Optisch funktioniert es gut. Die Kartonflasche schlägt das Tetrapak um Längen, sie kann es mit der Glasflasche aufnehmen. Der ungefärbte Recyclingkarton wirkt hip und bietet mehr Platz für Aufdrucke als eine Etikette.

Doch dann kommt der Moment, wo wir die Flasche in die Hand nehmen und merken, wie leicht sie ist. Wir realisieren, dass wir intuitiv ein hohes Gewicht mit hoher Qualität verbinden. Dabei ist die Kartonflasche praktisch unzerbrechlich und das geringe Gewicht ökologisch ein Vorteil, da der Transport weniger Treibstoff benötigt.

Auch der Geschmack des Weins wird durch die Verpackung nicht beeinträchtigt. Das einzige Problem ist die Stimme im Kopf, die uns beim Einschenken zuflüstert: Es ist keine richtige Flasche.
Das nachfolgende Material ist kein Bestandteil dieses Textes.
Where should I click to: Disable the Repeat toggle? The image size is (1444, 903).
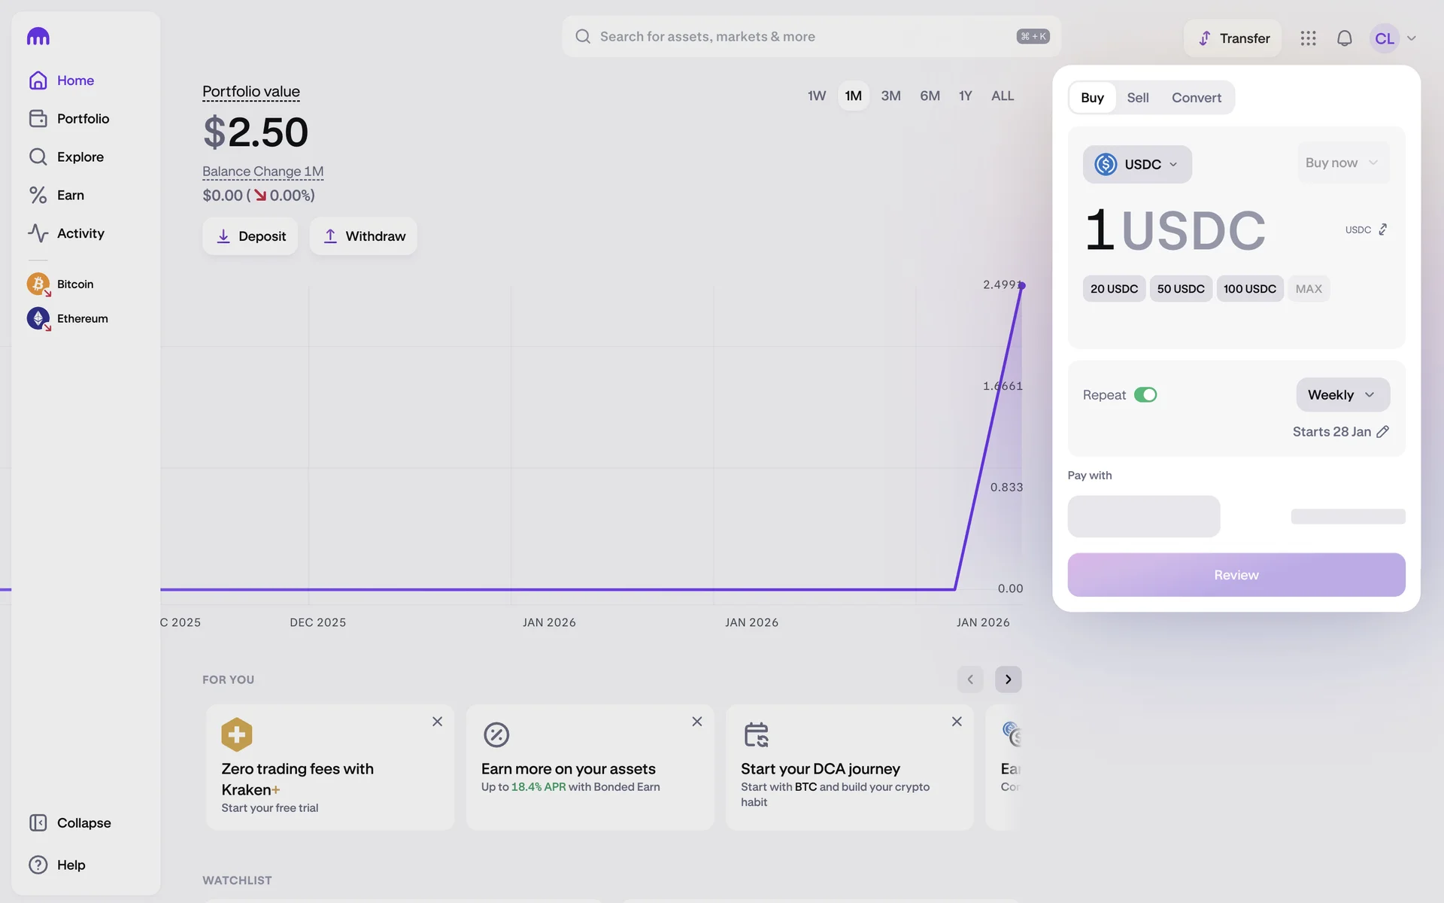[x=1145, y=395]
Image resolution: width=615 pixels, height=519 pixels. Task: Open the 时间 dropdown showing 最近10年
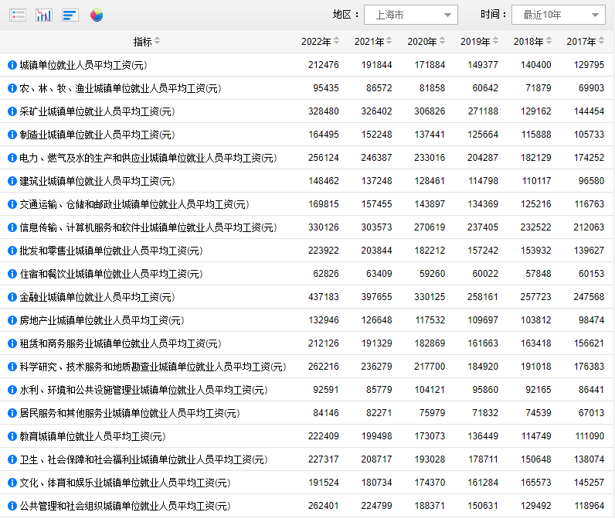[558, 15]
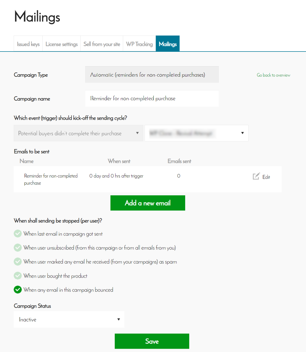The height and width of the screenshot is (352, 306).
Task: Toggle 'When user marked any email as spam'
Action: [x=18, y=261]
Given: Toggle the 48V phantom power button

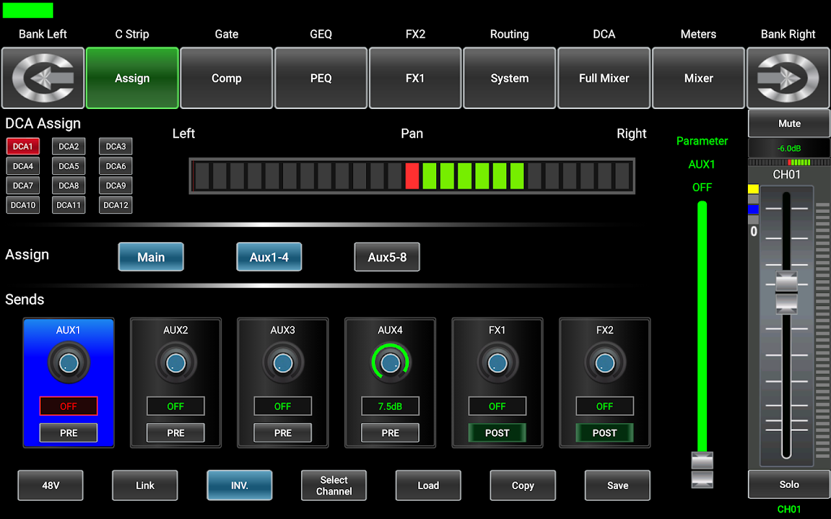Looking at the screenshot, I should click(51, 485).
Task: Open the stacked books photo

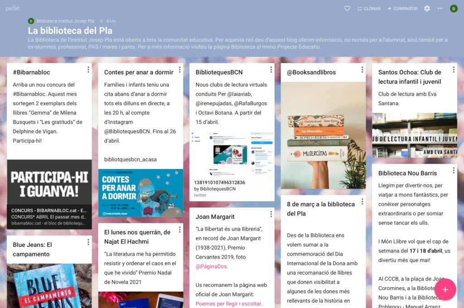Action: [323, 135]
Uns davon zu lösen, ist schwierig. Aber erstens lassen wir Gäste nicht selber einschenken. Und zweitens ist es uns auch gelungen, uns an Coca-Cola in PET statt dem ikonischen geformten Glas zu gewöhnen. Coca-Cola hat übrigens im vergangenen Jahr den Prototyp einer neuen Flasche präsentiert. Sie besteht – Sie ahnen es – weitgehend aus Papier.